** Data excerpts follows **

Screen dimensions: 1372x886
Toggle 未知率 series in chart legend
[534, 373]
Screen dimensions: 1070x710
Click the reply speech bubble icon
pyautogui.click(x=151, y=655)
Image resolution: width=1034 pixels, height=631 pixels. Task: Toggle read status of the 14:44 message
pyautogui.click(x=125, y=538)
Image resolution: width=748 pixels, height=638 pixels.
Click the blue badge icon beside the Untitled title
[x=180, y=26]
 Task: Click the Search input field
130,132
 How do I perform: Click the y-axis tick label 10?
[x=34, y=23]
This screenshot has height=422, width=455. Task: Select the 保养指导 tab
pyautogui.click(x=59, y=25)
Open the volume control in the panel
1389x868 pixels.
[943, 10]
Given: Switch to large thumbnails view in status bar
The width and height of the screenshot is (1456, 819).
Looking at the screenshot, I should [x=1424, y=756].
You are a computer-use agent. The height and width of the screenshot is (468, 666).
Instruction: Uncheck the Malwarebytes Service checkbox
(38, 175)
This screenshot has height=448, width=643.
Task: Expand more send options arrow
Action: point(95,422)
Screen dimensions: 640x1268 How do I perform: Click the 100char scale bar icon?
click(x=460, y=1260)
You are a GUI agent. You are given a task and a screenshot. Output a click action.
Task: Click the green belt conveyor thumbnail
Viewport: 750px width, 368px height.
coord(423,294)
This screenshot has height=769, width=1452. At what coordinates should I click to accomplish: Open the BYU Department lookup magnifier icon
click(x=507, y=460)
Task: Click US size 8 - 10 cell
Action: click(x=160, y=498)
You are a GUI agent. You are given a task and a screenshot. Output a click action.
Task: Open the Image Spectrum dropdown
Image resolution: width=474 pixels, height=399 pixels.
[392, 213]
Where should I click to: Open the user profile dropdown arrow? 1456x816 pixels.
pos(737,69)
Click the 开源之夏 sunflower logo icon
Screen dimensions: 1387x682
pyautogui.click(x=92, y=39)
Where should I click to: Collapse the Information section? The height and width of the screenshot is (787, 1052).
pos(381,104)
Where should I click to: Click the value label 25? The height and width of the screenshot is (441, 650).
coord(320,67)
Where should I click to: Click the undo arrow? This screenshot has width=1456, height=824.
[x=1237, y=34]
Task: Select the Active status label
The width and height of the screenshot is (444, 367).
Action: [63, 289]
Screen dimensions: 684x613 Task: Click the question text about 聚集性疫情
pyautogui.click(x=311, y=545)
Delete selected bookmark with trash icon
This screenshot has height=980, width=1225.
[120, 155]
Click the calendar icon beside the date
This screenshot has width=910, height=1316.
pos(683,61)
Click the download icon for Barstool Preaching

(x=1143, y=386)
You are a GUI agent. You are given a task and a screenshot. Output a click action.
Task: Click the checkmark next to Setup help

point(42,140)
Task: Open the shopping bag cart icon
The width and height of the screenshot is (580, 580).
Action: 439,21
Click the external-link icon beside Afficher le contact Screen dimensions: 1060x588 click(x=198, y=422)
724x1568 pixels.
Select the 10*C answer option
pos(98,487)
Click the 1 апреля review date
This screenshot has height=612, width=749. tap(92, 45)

** End of Data excerpts **

● Your instructions:
The answer must be a word-for-word reproduction of every record above.

● Answer box:
Screen dimensions: 1372x886
Toggle 未知率 series in chart legend
[534, 373]
Screen dimensions: 1070x710
Click the reply speech bubble icon
pyautogui.click(x=151, y=655)
Image resolution: width=1034 pixels, height=631 pixels. Task: Toggle read status of the 14:44 message
pyautogui.click(x=125, y=538)
Image resolution: width=748 pixels, height=638 pixels.
Click the blue badge icon beside the Untitled title
[x=180, y=26]
 Task: Click the Search input field
130,132
 How do I perform: Click the y-axis tick label 10?
[x=34, y=23]
This screenshot has height=422, width=455. Task: Select the 保养指导 tab
pyautogui.click(x=59, y=25)
Open the volume control in the panel
1389x868 pixels.
[943, 10]
Given: Switch to large thumbnails view in status bar
The width and height of the screenshot is (1456, 819).
Looking at the screenshot, I should [x=1424, y=756].
You are a computer-use agent. The height and width of the screenshot is (468, 666).
Instruction: Uncheck the Malwarebytes Service checkbox
(38, 175)
This screenshot has height=448, width=643.
Task: Expand more send options arrow
Action: point(95,422)
Screen dimensions: 640x1268 How do I perform: Click the 100char scale bar icon?
click(x=460, y=1260)
You are a GUI agent. You are given a task and a screenshot. Output a click action.
Task: Click the green belt conveyor thumbnail
Viewport: 750px width, 368px height.
coord(423,294)
This screenshot has height=769, width=1452. At what coordinates should I click to accomplish: Open the BYU Department lookup magnifier icon
click(x=507, y=460)
Task: Click US size 8 - 10 cell
Action: click(x=160, y=498)
You are a GUI agent. You are given a task and a screenshot. Output a click action.
Task: Open the Image Spectrum dropdown
Image resolution: width=474 pixels, height=399 pixels.
[392, 213]
Where should I click to: Open the user profile dropdown arrow? 1456x816 pixels.
pos(737,69)
Click the 开源之夏 sunflower logo icon
Screen dimensions: 1387x682
pyautogui.click(x=92, y=39)
Where should I click to: Collapse the Information section? The height and width of the screenshot is (787, 1052).
pos(381,104)
Where should I click to: Click the value label 25? The height and width of the screenshot is (441, 650).
coord(320,67)
Where should I click to: Click the undo arrow? This screenshot has width=1456, height=824.
[x=1237, y=34]
Task: Select the Active status label
The width and height of the screenshot is (444, 367).
Action: [63, 289]
Screen dimensions: 684x613 Task: Click the question text about 聚集性疫情
pyautogui.click(x=311, y=545)
Delete selected bookmark with trash icon
This screenshot has height=980, width=1225.
[120, 155]
Click the calendar icon beside the date
This screenshot has width=910, height=1316.
pos(683,61)
Click the download icon for Barstool Preaching

(x=1143, y=386)
You are a GUI agent. You are given a task and a screenshot. Output a click action.
Task: Click the checkmark next to Setup help

point(42,140)
Task: Open the shopping bag cart icon
The width and height of the screenshot is (580, 580).
Action: 439,21
Click the external-link icon beside Afficher le contact Screen dimensions: 1060x588 click(x=198, y=422)
724x1568 pixels.
Select the 10*C answer option
pos(98,487)
Click the 1 апреля review date
This screenshot has height=612, width=749. tap(92, 45)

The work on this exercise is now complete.